SET PROBLEM 1 >> Reproduce word for word the part of the blog comments on plant growth that opens with the words containing "Or maybe the" and closes with "meant up wind.".
SET PROBLEM 2 >> List every factor that the blog comments on plant growth name as possibly having been the constraining factor in a given year.
SET PROBLEM 3 >> Continue the blog comments on plant growth from the point where they stop.

READING TEXT >>
┌──

There are just too many variables and there are too many ways they can vary. Maybe one year the constraining factor was phosphorus. Maybe the next year it was water, maybe the next it was temperature, maybe the next it was pH and the next it was nitrogen.
Or maybe the increase in atmospheric CO2 is causing plants to grow better and so you have a feedback loop where increased CO2 causes better growth but is interpreted as higher temperature and yet more CO2 is released and you get even better growth again misinterpreted as temperature increase.
Its just plain nuts, the whole mess of it.

crosspatch
September 28, 2009 10:18 pm

“A volcano erupts down wind ”
Ooops, meant up wind.

fishhead
September 28, 2009 10:24 pm

“But, I am amazed at the nonlinearity and interactivity of all limiting growth factors, and especially the parabolic response to temperature.”

└──

RECORDS >>
┌──

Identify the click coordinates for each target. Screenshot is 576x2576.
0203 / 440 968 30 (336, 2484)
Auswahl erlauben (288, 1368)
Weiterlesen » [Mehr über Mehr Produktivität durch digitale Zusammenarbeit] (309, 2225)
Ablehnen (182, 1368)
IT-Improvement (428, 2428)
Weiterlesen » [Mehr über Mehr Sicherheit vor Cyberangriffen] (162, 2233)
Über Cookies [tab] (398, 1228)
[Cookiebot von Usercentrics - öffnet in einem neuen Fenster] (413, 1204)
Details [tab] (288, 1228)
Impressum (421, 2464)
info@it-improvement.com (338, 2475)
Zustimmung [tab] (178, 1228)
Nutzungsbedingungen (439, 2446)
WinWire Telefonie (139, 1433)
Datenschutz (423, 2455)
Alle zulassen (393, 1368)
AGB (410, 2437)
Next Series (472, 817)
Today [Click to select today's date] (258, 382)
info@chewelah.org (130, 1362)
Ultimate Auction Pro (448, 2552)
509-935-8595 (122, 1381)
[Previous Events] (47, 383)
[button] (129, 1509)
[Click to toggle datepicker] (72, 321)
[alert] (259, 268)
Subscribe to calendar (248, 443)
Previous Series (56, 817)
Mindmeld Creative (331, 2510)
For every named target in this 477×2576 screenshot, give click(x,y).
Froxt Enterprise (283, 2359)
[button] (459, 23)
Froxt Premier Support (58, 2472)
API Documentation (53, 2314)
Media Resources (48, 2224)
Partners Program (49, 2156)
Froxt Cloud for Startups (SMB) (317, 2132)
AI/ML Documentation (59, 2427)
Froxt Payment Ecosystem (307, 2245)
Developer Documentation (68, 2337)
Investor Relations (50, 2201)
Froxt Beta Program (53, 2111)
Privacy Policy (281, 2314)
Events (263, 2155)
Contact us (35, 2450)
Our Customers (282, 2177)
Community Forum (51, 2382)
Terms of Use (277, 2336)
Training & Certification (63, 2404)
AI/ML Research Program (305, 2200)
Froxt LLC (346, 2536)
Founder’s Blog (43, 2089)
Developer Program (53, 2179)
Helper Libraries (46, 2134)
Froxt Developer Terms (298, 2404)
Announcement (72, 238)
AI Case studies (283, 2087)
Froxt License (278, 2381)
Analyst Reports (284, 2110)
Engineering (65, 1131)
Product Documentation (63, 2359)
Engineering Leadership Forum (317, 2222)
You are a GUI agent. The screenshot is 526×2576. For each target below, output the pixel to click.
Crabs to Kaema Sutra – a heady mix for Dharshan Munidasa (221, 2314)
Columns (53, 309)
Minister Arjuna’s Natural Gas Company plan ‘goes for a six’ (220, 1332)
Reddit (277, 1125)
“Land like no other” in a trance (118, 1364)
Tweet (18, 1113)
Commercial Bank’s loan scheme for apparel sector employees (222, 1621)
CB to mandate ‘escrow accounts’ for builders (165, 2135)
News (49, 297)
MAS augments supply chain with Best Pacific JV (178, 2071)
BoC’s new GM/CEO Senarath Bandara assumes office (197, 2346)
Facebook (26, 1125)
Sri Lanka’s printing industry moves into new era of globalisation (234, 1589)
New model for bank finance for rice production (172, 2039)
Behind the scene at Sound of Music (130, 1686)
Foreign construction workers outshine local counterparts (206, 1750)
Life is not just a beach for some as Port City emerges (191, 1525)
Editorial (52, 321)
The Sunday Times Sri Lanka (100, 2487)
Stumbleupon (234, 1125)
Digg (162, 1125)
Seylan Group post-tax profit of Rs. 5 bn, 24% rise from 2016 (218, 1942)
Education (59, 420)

└──

EXERCISE RESPONSE 1 >>
Or maybe the increase in atmospheric CO2 is causing plants to grow better and so you have a feedback loop where increased CO2 causes better growth but is interpreted as higher temperature and yet more CO2 is released and you get even better growth again misinterpreted as temperature increase.
Its just plain nuts, the whole mess of it.

crosspatch
September 28, 2009 10:18 pm

“A volcano erupts down wind ”
Ooops, meant up wind.

EXERCISE RESPONSE 2 >> phosphorus, water, temperature, pH, nitrogen

EXERCISE RESPONSE 3 >>
I believe this is due to photorespiration. When the temperature is too high for some plants (those of the C3 photosynthesis variety; most plants) they close off their stomatal openings to prevent heavy water vapor losses. Unfortunately for the plant, this also shuts off the CO2 supply that is used for photosynthesis. At this point the plant will begin consuming the sugars it has made (respiration) to make CO2, thereby continuing photosynthesis. Not very efficient and largely responsible for the parabolic response. Sort of how the government wants to do things; break some windows so they can be rebuilt.

rbateman
September 28, 2009 10:40 pm

REPLY: They might be a good indicator of the sum of climate, meaning amounts of sunlight, rainfall, and temperature, but separating one from the others accurately is difficult, if not impossible, without something to calibrate against. – Anthony
Which is why the instrument records are vital. You need those old records preserved, and if you suspect they have been altered or expunged, find the originals, dig through old newspapers, etc. and get them safe from the weather record monsters.

Jim B in Canada
September 28, 2009 10:47 pm

I have to agree with many commenters here. The big missing link here is how does CO2 increases change tree growth?
That’s the study I want to see.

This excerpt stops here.